[Records contained in a dataset]
========================================

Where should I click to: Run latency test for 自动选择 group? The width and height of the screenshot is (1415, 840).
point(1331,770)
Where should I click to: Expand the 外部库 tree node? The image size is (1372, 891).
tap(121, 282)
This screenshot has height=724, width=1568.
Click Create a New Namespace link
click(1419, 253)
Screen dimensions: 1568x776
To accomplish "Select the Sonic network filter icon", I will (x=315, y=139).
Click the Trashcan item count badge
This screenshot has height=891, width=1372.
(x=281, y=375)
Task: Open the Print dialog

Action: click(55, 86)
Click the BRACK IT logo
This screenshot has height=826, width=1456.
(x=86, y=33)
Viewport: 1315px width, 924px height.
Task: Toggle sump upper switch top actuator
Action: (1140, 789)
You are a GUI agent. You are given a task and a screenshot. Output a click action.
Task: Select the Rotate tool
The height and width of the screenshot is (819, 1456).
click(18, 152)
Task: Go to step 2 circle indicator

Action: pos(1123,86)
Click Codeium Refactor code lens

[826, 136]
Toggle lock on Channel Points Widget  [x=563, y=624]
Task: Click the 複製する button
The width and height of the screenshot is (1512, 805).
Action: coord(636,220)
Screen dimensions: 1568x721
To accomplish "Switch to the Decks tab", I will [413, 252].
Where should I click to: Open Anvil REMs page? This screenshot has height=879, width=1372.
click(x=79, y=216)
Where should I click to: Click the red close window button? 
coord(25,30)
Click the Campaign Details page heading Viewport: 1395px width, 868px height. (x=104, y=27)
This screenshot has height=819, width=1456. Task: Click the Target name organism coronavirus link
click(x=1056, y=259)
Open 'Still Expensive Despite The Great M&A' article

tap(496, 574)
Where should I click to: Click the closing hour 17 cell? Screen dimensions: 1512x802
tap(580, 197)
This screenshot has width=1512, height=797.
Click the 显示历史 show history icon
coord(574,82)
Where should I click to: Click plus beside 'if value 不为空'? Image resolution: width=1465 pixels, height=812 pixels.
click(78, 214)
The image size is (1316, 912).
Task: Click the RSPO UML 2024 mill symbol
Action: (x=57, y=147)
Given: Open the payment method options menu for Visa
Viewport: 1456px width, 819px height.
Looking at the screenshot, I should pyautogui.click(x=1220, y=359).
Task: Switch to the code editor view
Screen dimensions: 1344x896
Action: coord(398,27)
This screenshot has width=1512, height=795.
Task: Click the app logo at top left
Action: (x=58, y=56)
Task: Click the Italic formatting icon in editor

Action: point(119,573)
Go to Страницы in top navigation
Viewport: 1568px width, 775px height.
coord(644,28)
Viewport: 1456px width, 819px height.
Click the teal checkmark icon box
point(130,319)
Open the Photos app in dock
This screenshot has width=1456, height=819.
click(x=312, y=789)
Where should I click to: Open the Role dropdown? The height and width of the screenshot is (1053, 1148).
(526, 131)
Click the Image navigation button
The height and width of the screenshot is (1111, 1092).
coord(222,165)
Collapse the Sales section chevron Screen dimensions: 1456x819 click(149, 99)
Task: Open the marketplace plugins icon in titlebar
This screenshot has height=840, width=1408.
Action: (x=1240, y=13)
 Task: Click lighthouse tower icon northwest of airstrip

========================================

Task objective ▸ Copy out the entries above without altering a single character.

Task result ▸
Where should I click to: Run latency test for 自动选择 group? The width and height of the screenshot is (1415, 840).
point(1331,770)
Where should I click to: Expand the 外部库 tree node? The image size is (1372, 891).
tap(121, 282)
This screenshot has height=724, width=1568.
Click Create a New Namespace link
click(1419, 253)
Screen dimensions: 1568x776
To accomplish "Select the Sonic network filter icon", I will (x=315, y=139).
Click the Trashcan item count badge
This screenshot has height=891, width=1372.
(x=281, y=375)
Task: Open the Print dialog

Action: click(55, 86)
Click the BRACK IT logo
This screenshot has height=826, width=1456.
(x=86, y=33)
Viewport: 1315px width, 924px height.
Task: Toggle sump upper switch top actuator
Action: (1140, 789)
You are a GUI agent. You are given a task and a screenshot. Output a click action.
Task: Select the Rotate tool
The height and width of the screenshot is (819, 1456).
click(18, 152)
Task: Go to step 2 circle indicator

Action: pos(1123,86)
Click Codeium Refactor code lens

[826, 136]
Toggle lock on Channel Points Widget  [x=563, y=624]
Task: Click the 複製する button
The width and height of the screenshot is (1512, 805).
Action: coord(636,220)
Screen dimensions: 1568x721
To accomplish "Switch to the Decks tab", I will [413, 252].
Where should I click to: Open Anvil REMs page? This screenshot has height=879, width=1372.
click(x=79, y=216)
Where should I click to: Click the red close window button? 
coord(25,30)
Click the Campaign Details page heading Viewport: 1395px width, 868px height. (x=104, y=27)
This screenshot has height=819, width=1456. Task: Click the Target name organism coronavirus link
click(x=1056, y=259)
Open 'Still Expensive Despite The Great M&A' article

tap(496, 574)
Where should I click to: Click the closing hour 17 cell? Screen dimensions: 1512x802
tap(580, 197)
This screenshot has width=1512, height=797.
Click the 显示历史 show history icon
coord(574,82)
Where should I click to: Click plus beside 'if value 不为空'? Image resolution: width=1465 pixels, height=812 pixels.
click(78, 214)
The image size is (1316, 912).
Task: Click the RSPO UML 2024 mill symbol
Action: (x=57, y=147)
Given: Open the payment method options menu for Visa
Viewport: 1456px width, 819px height.
Looking at the screenshot, I should pyautogui.click(x=1220, y=359).
Task: Switch to the code editor view
Screen dimensions: 1344x896
Action: coord(398,27)
This screenshot has width=1512, height=795.
Task: Click the app logo at top left
Action: (x=58, y=56)
Task: Click the Italic formatting icon in editor

Action: point(119,573)
Go to Страницы in top navigation
Viewport: 1568px width, 775px height.
coord(644,28)
Viewport: 1456px width, 819px height.
Click the teal checkmark icon box
point(130,319)
Open the Photos app in dock
This screenshot has width=1456, height=819.
click(x=312, y=789)
Where should I click to: Open the Role dropdown? The height and width of the screenshot is (1053, 1148).
(526, 131)
Click the Image navigation button
The height and width of the screenshot is (1111, 1092).
coord(222,165)
Collapse the Sales section chevron Screen dimensions: 1456x819 click(149, 99)
Task: Open the marketplace plugins icon in titlebar
This screenshot has height=840, width=1408.
Action: (x=1240, y=13)
 Task: Click lighthouse tower icon northwest of airstrip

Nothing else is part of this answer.